9

Paul Janson aveva riconosciuto in lontananza lo stesso suono della notte precedente, il rombo del Reaper. Iboga si bloccò con la sciarpa in mano, gli occhi puntati al cielo. Il drone da combattimento hunter-killer era tornato.

Anche i soldati e la guardia presidenziale guardarono in alto, gridando: «Reaper! Reaper!».

Iboga si diede alla fuga, spingendo a terra gli uomini per cercare riparo all’interno di un tank. Con grande stupore di Janson, le guardie del dittatore indicarono freneticamente ai piloti dei carri di allontanarsi da Douglas Poe. Poi sollevarono in aria il prigioniero, tenendolo come uno scudo sulle loro teste. Sembrava volessero mostrare all’occhio della videocamera che se il Reaper avesse lanciato i suoi missili avrebbe ucciso anche lui.
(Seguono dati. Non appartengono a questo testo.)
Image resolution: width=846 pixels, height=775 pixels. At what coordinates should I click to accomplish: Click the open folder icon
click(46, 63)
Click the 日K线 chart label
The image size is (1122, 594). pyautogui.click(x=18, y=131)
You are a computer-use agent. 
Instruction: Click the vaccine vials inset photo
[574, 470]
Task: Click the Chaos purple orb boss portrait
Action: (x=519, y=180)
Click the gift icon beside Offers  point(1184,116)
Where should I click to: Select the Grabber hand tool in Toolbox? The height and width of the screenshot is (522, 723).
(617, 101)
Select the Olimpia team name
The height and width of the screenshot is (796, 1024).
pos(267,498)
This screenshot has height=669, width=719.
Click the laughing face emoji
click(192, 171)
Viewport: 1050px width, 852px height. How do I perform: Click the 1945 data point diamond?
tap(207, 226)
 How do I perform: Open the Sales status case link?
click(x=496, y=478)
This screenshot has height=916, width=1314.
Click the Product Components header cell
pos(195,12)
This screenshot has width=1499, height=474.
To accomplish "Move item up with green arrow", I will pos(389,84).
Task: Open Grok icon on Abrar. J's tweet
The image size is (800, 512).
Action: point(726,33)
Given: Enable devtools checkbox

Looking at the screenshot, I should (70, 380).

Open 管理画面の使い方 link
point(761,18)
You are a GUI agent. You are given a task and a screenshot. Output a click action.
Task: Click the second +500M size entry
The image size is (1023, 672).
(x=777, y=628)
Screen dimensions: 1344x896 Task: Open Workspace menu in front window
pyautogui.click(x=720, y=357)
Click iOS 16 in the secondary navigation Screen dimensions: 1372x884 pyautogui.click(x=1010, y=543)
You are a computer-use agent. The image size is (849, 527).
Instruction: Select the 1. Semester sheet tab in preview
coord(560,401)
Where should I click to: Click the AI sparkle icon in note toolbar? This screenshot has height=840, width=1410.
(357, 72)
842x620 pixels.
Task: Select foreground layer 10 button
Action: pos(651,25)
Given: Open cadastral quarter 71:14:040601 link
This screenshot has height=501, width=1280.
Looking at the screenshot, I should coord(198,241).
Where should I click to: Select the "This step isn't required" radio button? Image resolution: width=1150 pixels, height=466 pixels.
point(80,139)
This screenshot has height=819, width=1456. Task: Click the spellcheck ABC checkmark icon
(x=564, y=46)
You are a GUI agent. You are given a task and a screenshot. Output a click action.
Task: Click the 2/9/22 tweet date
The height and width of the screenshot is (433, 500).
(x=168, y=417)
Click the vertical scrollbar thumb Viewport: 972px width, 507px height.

Ma il tentativo fu inutile. La terra tremava. I blindati di Iboga cominciarono a esplodere uno dopo l’altro in palle di fuoco. I corpi dei soldati e delle guardie rimaste sul posto furono scagliati in aria.

L’attacco del mezzo aereo invisibile e privo di guida umana a bordo durò meno di trenta secondi. Quando il fumo si diradò, ogni uomo rimasto allo scoperto, compreso Douglas Poe, era morto.

Paul Janson non riusciva a spiegarsi cosa stesse accadendo. Chi poteva avere inviato i Reaper, se non il Pentagono o il Dipartimento di Stato degli Stati Uniti? In teoria, l’unico motivo che giustificasse il loro coinvolgimento avrebbe dovuto essere il petrolio dell’Africa occidentale.

Ma in realtà, alla Isle de Foree, con il suo governo corrotto, pozzi, oleodotti e raffinerie erano decrepiti, e le riserve petrolifere della nazione stavano calando, così come quelle della Nigeria. Tutte le potenziali nuove riserve di petrolio erano già assegnate nei giacimenti sottomarini al largo dell’Angola, milleseicento chilometri più a sud. Per l’America, andare a immischiarsi nelle confuse guerre tribali dell’Africa occidentale sembrava un’avventura rischiosa, e il tornaconto piuttosto scarso. Tuttavia Doug Case poteva aver mentito, quando gli aveva assicurato che l’incarico di recuperare il medico non c’entrava con le riserve di petrolio.

Se i Reaper non erano americani, forse un ente privato era riuscito in qualche modo ad avere accesso alla tecnologia necessaria alla realizzazione di un drone? Sembrava molto improbabile. Il Reaper era solo l’elemento finale di un sistema militare basato sul controllo a distanza attraverso satelliti orbitanti. Tutto questo era distante anni luce dalle capacità di Paesi come la Nigeria o l’Angola. Persino la Cina difficilmente avrebbe potuto aspirare a un risultato simile.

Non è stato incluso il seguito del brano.